Thermal Stability, Kinetic Degradation and Lifetime Prediction of Chitosan Schiff Bases Derived from Aromatic Aldehydes

AbstractThis study intends to synthesis chitosan‐aromatic aldehyde Schiff bases (ChSB) to investigate their thermal stability and kinetics degradation. All samples were characterized by FTIR, XRD and SEM techniques. Chitosan and chitosan derivatives were subjected to thermo‐gravimetric analysis, at four multiple heating rates 5, 10, 15 and 20 °C.min−1. Calculations using two isoconversional integral methods, Flynn Wall Ozawa and Kissinger were performed. The changes in Entropy, Enthalpy, Gibbs free energy, and lifetime have been estimated. Thus, chitosan modification with aromatic aldehydes would have an accelerating effect on thermal decomposition. In addition, chitosan p‐chlorobenzaldehyde were found to have the relative highest activation energy and the highest lifetime to thermally decompose amongst the other examined biopolymers.
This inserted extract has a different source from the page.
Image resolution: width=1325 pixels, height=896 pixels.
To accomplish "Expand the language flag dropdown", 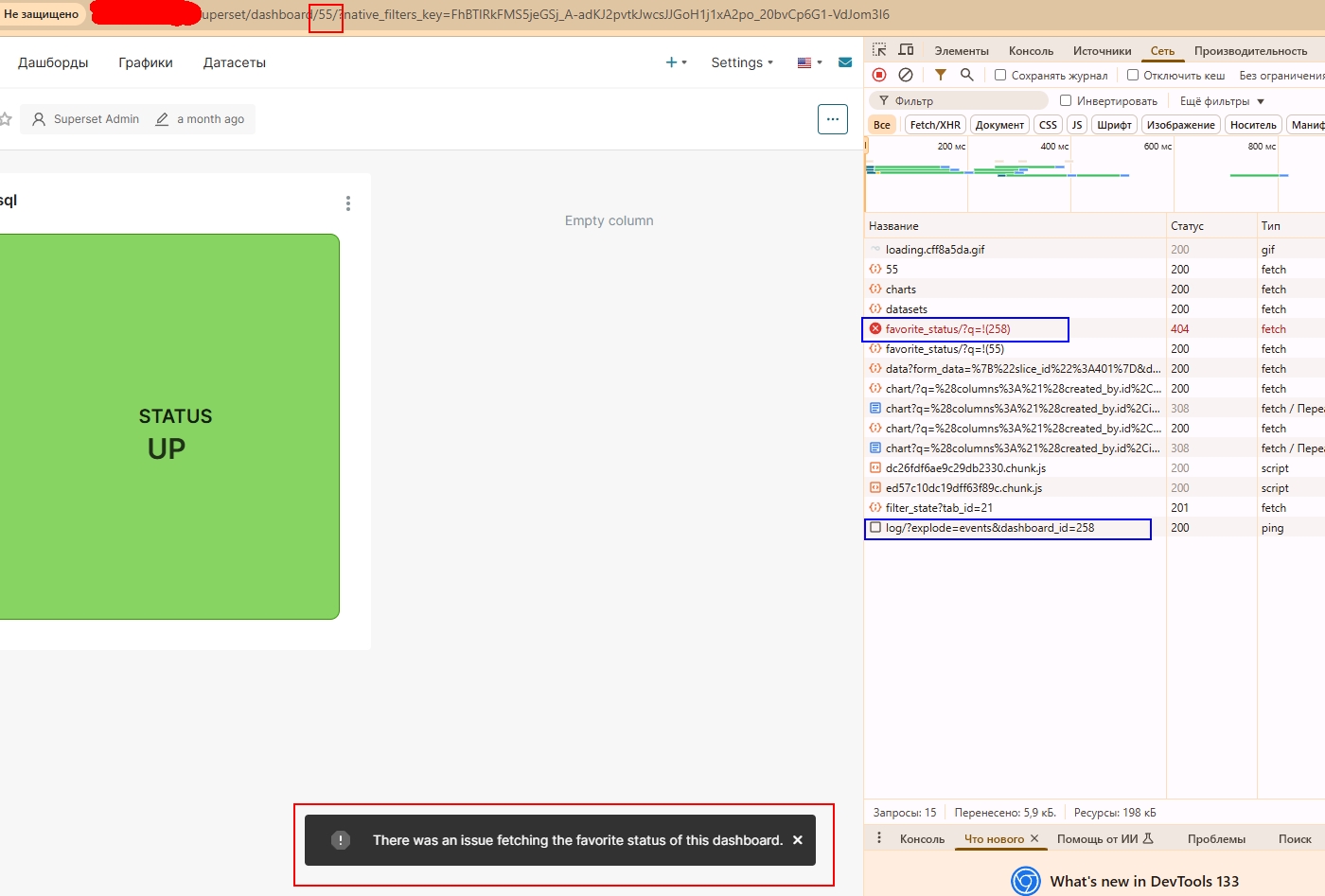I will 809,62.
The kinetic process for the degradation of pure chitosan, chitosan‐N,N‐dimethylaminobenzaldehyde and chitosan‐p‐chlorobenzaldehyde was most probably described by an exponential function E1.While for chitosan‐p‐methoxybenzoaldehyde the function D12 corresponding to a mechanism coupling “transfer and diffusion” seems to describe the degradation.